Page 85 of The Suit

“Okay, why didn’t you tell me then?”

“I was caught up in the search, sorry. I would have told you Friday, but you didn’t come in,”

I ground my teeth. Friday I’d called Beulah. I’d been so pissed her assistant had fobbed me off to an associate on the case that I’d decided to drop by her office. Not sure what had possessed me to do it, probably because she’d stayed over then snuck out and I hadn’t heard a peep from her since, not even a sarcastic memo or snarky email. It bothered me more than I cared to admit, especially as I hadn’t stopped thinking about her, and I was pretty confident it was the same for her. But after I’d been royally dismissed a second time that day by her snooty assistant, I’d gone and found Penn, and made him entertain me for the rest of the afternoon.

“You could have called,” I snapped, annoyed that Diego had known too, though it was my fault.

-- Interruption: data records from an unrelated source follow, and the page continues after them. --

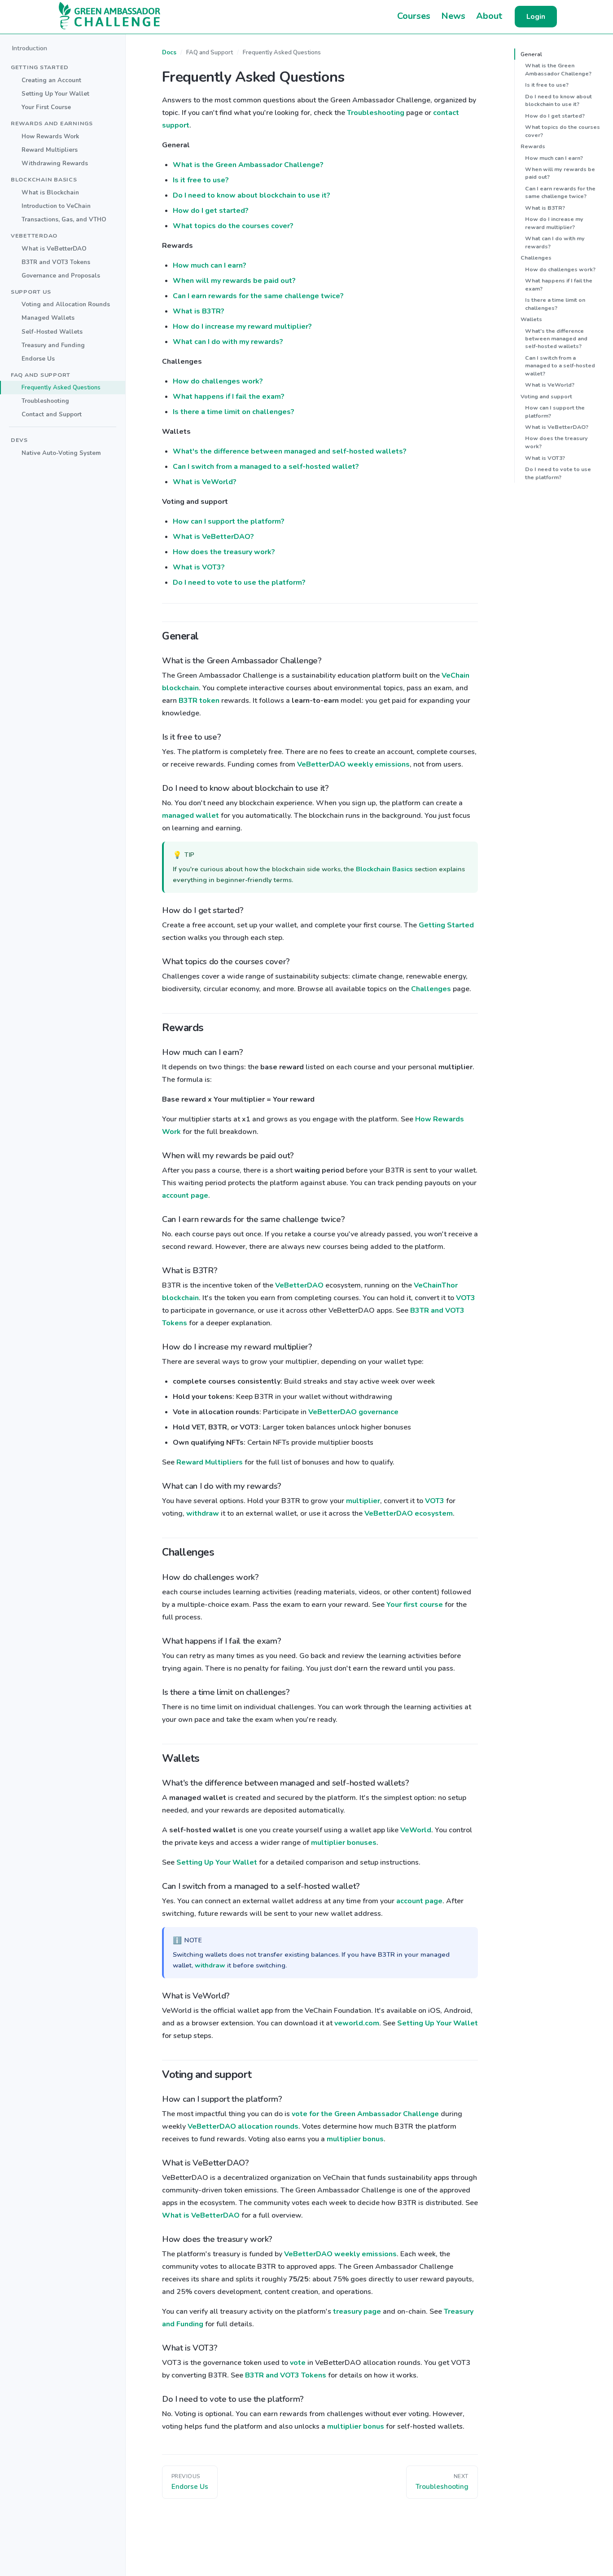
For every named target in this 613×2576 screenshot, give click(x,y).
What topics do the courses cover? (233, 226)
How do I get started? (211, 211)
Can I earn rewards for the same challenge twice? (258, 296)
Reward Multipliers (50, 150)
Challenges (431, 989)
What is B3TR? (198, 311)
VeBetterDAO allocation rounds (243, 2126)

Cody had a tendency to get so absorbed in the work he forgot the time, the day, even where he was. This wasn’t the first occasion it had happened, and it wouldn’t be the last. If I wanted to know something, I needed to be here. It was amazing he’d emailed me on Wednesday morning, even though I hadn’t seen it.

“Sorry, boss.” He tried to look contrite but failed dramatically, which at least raised a smile on my end. “So, anyway, that then led me to another three accounts, all with approximately fifty million dollars of assets in each.”

Huh, that was something.

“What sort of assets?”

“One owned a painting – just one fucking weird painting - the other had three cars in it, and I Googled them, they…”

My eyes flew open at that, cars were my domain. “What cars?”

“A Ford GT, a nineteen sixty-four Ferrari, and a nineteen fifty-nine Ferrari.”

I coughed out the air I’d managed to inhale into the wrong pipe.

What the fuck?!

Only thirty two of the nineteen sixty-four Ferraris were ever made, and I owned three of them. The fact they were being used in some fucking massive finance-scam-tax-evasion-fraud fuck up had my blood boiling quicker than anything Beulah had managed to provoke. It was sacrilege; owning cars of that stature should require multiple forms of identification, references, and background checks, not to mention an in-depth knowledge of the workings of each engine demonstrated via a weekend long examination.

“Boss?”

I focused back on Cody and not what I wanted to do to get my hands on those cars.

“What was in the third account?”

“A diamond that’s been missing since nineteen sixty-two.”

“What the fuck?”

“I know,” he replied, though I really didn’t think he did, because I wasn’t sure myself. How the fuck had all these pieces – immensely valuable pieces – been bought then vanished and no one had noticed?

“How has it been missing?”

He shrugged unhelpfully. “That was the last time it was recorded as sold, and no one’s seen it since.”

“Then what happened?”

“I set the program to run in the background on Saturday for any kind of connection while I was trying to trace the networks to Maynard.” Tension appeared in his tone, along with an underlying frustration flexing his jaw. “I kept tabs on them over the weekend, but yesterday when I came in, everything was missing.”

“Missing?”

“Yes.”

“What does ‘missing’ mean?”

His brows furrowed with a little annoyance at the speed at which I was struggling to keep up. “It means that all the accounts I’d found and was tracking have been emptied, and one was closed down.”

“What?” A loud, piercing ringing started up in my ears, “WHAT? WHAT THE FUCK?! HOW?!”

I jumped back as I crushed the half-full coffee cup in my hand, the hot liquid spraying up like lava.